I recently stumbled upon old work by Claude Viallat, which strikes me as a precursor to the Casualist aesthetic. Born in Nimes, France in 1936, Claude Viallat used to show at Leo Castelli, and had his last NYC solo show at Cheim & Read in 2002. He attended the Ecole de Beaux Arts de Montpellier in the South of France (1955-1959) and the Ecole des Beaux Arts de Paris (1962-63); His first solo show was in 1966. Currently he has a solo at Bernard Ceysson in Saint-Étienne.
By the beginning of the seventies, he became one of the leaders of the interesting group Supports/Surfaces (link to a terrific 2004 essay on the group by Raphael Rubinstein). With fellow French artists such as Bioulès, Cane and Dezeuze he founded the group after a period of intense experimentation in the south of France, where he installed his works in various non-institutional spaces such as farms, a beach, the bed of river, etc.
In a context of radical questioning social norms and values, the artists attempted to break up the convention of painting by deconstructing the concept of the stretcher (support) and canvas (surfaces).
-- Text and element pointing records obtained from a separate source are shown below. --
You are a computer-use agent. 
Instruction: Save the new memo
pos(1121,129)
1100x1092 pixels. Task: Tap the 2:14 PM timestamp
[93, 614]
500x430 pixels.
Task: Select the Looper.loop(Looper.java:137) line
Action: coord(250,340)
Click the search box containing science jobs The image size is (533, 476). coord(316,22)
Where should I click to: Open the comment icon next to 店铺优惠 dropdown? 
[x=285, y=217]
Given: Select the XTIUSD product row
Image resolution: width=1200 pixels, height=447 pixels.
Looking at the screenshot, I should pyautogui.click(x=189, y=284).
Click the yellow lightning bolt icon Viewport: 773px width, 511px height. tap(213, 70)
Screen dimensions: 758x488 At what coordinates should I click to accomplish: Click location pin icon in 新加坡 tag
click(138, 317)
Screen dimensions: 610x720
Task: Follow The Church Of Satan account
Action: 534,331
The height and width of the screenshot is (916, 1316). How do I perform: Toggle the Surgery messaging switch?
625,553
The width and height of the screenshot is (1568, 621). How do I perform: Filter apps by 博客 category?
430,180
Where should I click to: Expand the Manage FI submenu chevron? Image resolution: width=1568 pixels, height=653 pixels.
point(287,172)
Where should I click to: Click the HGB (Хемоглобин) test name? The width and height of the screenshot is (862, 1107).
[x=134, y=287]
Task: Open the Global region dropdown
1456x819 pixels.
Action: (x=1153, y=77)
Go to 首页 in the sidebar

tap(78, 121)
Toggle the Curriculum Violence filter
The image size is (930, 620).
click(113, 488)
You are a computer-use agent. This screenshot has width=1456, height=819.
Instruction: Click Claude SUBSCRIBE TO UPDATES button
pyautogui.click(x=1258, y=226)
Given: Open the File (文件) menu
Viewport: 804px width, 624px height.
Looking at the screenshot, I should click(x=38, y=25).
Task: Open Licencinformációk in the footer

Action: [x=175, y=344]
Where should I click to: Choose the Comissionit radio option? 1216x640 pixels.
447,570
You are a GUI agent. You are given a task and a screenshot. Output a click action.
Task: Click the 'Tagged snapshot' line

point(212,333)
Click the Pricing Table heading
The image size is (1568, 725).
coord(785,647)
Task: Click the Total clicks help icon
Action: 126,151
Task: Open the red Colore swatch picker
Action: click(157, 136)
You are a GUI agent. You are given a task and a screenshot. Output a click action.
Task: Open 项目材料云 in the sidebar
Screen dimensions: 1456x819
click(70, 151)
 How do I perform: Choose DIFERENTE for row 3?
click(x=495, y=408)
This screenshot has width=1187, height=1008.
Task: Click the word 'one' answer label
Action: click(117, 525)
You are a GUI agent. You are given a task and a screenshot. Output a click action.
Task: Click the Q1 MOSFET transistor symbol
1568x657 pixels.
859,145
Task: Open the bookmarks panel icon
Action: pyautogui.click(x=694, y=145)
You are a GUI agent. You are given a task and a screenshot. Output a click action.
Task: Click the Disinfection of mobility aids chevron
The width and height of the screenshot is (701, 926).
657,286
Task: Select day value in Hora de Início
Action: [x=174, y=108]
The group had its first show at the Musée d’Art Moderne de la Ville de Paris in 1971. I find Viallat’s relationship to the Casualist abstraction of artists such as Chris Martin, Rochelle Feinstein, Tatiana Berg, and Lauren Luloff fascinating.
“One recalls an anecdote recounted by Tom Hess in his essay on Barnett Newman. A collector who had just visited one of his shows tells one of Newman’s friends, none other than Franz Kline, of his immense irritation. These paintings, he thinks, are far too simple and repetitive. How far will Newman go in his mocking of the world? Kline questioned him about their size, their color, the width of the zips, the paintings formats, those contrasts and oppositions, concluding-much to the shame of the collector unable to detail all of these subtleties-that the works were of a singular complexity
“Viallat’s work is a little like this too. Blinded by the form that is nothing more than a pretext, bothered by the incongruous and vulgar supports, the spectator will sometimes be thrown off course. He or she will think that it is all the same where in fact there are only extreme differences and perpetual beginnings. It is interesting to note that the work continues to resist forty years later. For certain observers, painting on such non-conformist supports, or relying on the pictorial conventions of the decorative arts, is still a way to brave prohibitions. These reactions are interesting given the reigning atmosphere of conformity that even the most novel approaches do not escape. In any case, they serve as proof that Viallat remains pertinent. Far from applying his pre-established system, in the manner of certain minimalists, Viallat incessantly puts it at risk, in the image of the bull’s horn entering painting’s flesh and constituting its truth.”
“Claude Viallat: Peintures et objets,” Bernard Ceysson, Sait-Etienne, France. Through January 31, 2012.